▶ [VORGEGEBENER TEXT]:
------------------------------------

Im Sommer 1891 beauftragte das Gouvernement den Hauptmann Karl von Gravenreuth mit der Unterwerfung der Kpe (Bakwiri) von Buëa. Gravenreuths Tod bei der Erstürmung des Ortes verhinderte eine nachhaltige „Pazifizierung“ des Gebietes um den Kamerunberg. Erst Curt Morgen und Hans Dominik brachen den Widerstand gegen die deutsche Herrschaft dort 1894 endgültig. Max von Stetten, der im gleichen Jahr das Kommando der neugegründeten Kaiserlichen Schutztruppe übernahm, führte 1895 mehrere militärische Expeditionen gegen die Bakoko am unteren Sanaga durch. Oltwig von Kamptz erzwang im Februar 1896 nach einer Revolte mehrerer Ewondo- und Bane-Gruppen gegen die Station Jaunde den ungehinderten Verkehr zwischen der Küste der Station.

Die Unterwerfung des Nordostens der Kolonie leitete ebenfalls Hauptmann von Kamptz ein, indem er am 14. Januar 1899 die Vute-Residenz Ndumba und am 11. März Tibati erstürmte. Als Etappenstation und Basis für das weitere Vordringen nach Norden gründete er die Station Joko. Im Oktober 1901 wurde unter Hans Dominik eine weitere Expedition entsandt, um in Kontakt mit den islamischen Fürstentümern Adamauas zu treten. Ehe Dominik die Fulbestaaten Nordkameruns erreichte, hatte der Stationsleiter von Joko, Rudolf Cramer von Clausbruch, gegen die ausdrücklichen Befehle des Gouverneurs von Puttkamer bereits vollendete Tatsachen geschaffen und die wichtigen Zentren Ngaundere und Garua besetzt. Dominik besiegte bei Miskin-Marua die Truppen des Emirs Djubayru von Yola, womit der Weg bis zum Tschadsee offenstand. Die Eingliederung der Tschadseeländer (Mandara, Deutsch-Bornu und die Kotoko-Sultanate) vollzog 1902 Oberst Curt Pavel als Kommandeur der Schutztruppe. Die Grenze zum britischen Protektorat Nord-Nigeria wurde in den Jahren 1903/1904 mit der Beteiligung des deutschen Leutnants Arnold Schultze von Yola bis zum Tschadsee markiert.

In den Jahren 1904 bis 1906 kam es im Nordwesten Kameruns am Oberlauf des Cross River und seiner Nebenflüsse zu einem Kleinkrieg, der unter den Namen Anyangkrieg und Mpawmankukrieg in die Geschichte der Kolonie einging.

------------------------------------

▶ [DATENSÄTZE ZUR ÜBUNG]:
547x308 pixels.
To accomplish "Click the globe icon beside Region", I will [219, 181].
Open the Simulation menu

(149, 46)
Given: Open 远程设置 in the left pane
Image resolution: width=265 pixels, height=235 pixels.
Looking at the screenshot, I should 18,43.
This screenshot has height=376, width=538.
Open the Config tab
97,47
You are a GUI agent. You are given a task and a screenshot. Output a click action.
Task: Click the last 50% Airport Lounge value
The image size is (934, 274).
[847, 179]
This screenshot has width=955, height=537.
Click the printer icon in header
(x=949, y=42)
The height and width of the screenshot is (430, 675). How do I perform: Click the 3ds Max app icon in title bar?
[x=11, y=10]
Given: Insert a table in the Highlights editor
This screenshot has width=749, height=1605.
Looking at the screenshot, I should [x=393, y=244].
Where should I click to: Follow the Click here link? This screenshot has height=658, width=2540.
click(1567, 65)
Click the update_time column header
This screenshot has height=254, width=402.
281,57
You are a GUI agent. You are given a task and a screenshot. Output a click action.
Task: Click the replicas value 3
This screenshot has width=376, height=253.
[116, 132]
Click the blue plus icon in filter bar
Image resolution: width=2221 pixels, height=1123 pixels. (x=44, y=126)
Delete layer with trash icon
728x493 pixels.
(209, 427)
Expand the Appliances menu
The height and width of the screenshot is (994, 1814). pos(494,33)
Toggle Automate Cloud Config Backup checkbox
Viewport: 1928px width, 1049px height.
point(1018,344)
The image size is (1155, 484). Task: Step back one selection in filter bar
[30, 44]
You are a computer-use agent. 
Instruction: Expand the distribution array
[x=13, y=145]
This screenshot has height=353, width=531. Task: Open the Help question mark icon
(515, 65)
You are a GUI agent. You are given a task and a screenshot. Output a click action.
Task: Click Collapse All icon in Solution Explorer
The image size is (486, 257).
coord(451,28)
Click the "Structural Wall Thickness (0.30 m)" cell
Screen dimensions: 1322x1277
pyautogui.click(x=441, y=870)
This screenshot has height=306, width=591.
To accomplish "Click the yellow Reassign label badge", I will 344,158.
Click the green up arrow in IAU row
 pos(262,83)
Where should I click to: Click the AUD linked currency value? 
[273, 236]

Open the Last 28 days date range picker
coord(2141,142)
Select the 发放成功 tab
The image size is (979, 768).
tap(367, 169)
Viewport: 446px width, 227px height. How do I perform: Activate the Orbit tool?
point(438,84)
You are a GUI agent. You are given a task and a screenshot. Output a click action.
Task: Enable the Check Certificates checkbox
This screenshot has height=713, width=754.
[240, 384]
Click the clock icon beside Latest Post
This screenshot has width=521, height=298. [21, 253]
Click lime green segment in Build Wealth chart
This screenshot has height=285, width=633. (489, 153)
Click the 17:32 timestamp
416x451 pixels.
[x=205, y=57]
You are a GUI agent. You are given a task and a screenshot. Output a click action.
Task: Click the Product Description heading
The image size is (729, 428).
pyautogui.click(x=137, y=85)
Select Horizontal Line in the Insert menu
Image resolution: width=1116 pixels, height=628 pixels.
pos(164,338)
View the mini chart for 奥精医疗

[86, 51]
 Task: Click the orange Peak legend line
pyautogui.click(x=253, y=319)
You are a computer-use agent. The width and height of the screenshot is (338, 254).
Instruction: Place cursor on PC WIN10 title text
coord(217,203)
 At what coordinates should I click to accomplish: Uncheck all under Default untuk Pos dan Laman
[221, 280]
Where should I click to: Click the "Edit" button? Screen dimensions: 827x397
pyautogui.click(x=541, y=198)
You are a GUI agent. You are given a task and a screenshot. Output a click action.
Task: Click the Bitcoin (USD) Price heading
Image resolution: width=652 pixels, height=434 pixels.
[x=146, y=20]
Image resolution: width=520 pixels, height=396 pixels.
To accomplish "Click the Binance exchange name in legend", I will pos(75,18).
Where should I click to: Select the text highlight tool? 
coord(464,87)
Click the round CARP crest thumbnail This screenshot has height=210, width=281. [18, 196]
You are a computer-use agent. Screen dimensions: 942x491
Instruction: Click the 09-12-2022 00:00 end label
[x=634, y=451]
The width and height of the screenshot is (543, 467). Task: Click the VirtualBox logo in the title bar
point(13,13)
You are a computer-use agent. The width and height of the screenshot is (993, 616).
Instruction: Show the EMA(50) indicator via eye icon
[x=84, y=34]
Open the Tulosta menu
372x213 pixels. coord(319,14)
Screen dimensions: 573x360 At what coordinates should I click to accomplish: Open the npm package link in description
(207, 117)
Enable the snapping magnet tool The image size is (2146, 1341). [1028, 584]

------------------------------------

▶ [ZU ERLEDIGENDE AUFGABEN]:
a - Schreibe aus dem Text zur Kolonialgeschichte Kameruns den Abschnitt wörtlich ab, der mit „In den Jahren 1904“ beginnt und mit „der Kolonie einging.“ endet.
b - Übertrage ausschließlich die Zeilen der Datensätze von der Zeile mit „This screenshot has width=955, height=537.“ bis zur Zeile mit „tap(367, 169)“, beide eingeschlossen, in eine JSON-Liste von Zeichenketten mit einem Eintrag pro Zeile. Leerzeilen lässt du weg.

▶ [ANTWORTEN]:
a -
In den Jahren 1904 bis 1906 kam es im Nordwesten Kameruns am Oberlauf des Cross River und seiner Nebenflüsse zu einem Kleinkrieg, der unter den Namen Anyangkrieg und Mpawmankukrieg in die Geschichte der Kolonie einging.

b -
[
  "This screenshot has width=955, height=537.",
  "Click the printer icon in header",
  "(x=949, y=42)",
  "The height and width of the screenshot is (430, 675). How do I perform: Click the 3ds Max app icon in title bar?",
  "[x=11, y=10]",
  "Given: Insert a table in the Highlights editor",
  "This screenshot has width=749, height=1605.",
  "Looking at the screenshot, I should [x=393, y=244].",
  "Where should I click to: Follow the Click here link? This screenshot has height=658, width=2540.",
  "click(1567, 65)",
  "Click the update_time column header",
  "This screenshot has height=254, width=402.",
  "281,57",
  "You are a GUI agent. You are given a task and a screenshot. Output a click action.",
  "Task: Click the replicas value 3",
  "This screenshot has width=376, height=253.",
  "[116, 132]",
  "Click the blue plus icon in filter bar",
  "Image resolution: width=2221 pixels, height=1123 pixels. (x=44, y=126)",
  "Delete layer with trash icon",
  "728x493 pixels.",
  "(209, 427)",
  "Expand the Appliances menu",
  "The height and width of the screenshot is (994, 1814). pos(494,33)",
  "Toggle Automate Cloud Config Backup checkbox",
  "Viewport: 1928px width, 1049px height.",
  "point(1018,344)",
  "The image size is (1155, 484). Task: Step back one selection in filter bar",
  "[30, 44]",
  "You are a computer-use agent. ",
  "Instruction: Expand the distribution array",
  "[x=13, y=145]",
  "This screenshot has height=353, width=531. Task: Open the Help question mark icon",
  "(515, 65)",
  "You are a GUI agent. You are given a task and a screenshot. Output a click action.",
  "Task: Click Collapse All icon in Solution Explorer",
  "The image size is (486, 257).",
  "coord(451,28)",
  "Click the \"Structural Wall Thickness (0.30 m)\" cell",
  "Screen dimensions: 1322x1277",
  "pyautogui.click(x=441, y=870)",
  "This screenshot has height=306, width=591.",
  "To accomplish \"Click the yellow Reassign label badge\", I will 344,158.",
  "Click the green up arrow in IAU row",
  " pos(262,83)",
  "Where should I click to: Click the AUD linked currency value? ",
  "[273, 236]",
  "Open the Last 28 days date range picker",
  "coord(2141,142)",
  "Select the 发放成功 tab",
  "The image size is (979, 768).",
  "tap(367, 169)"
]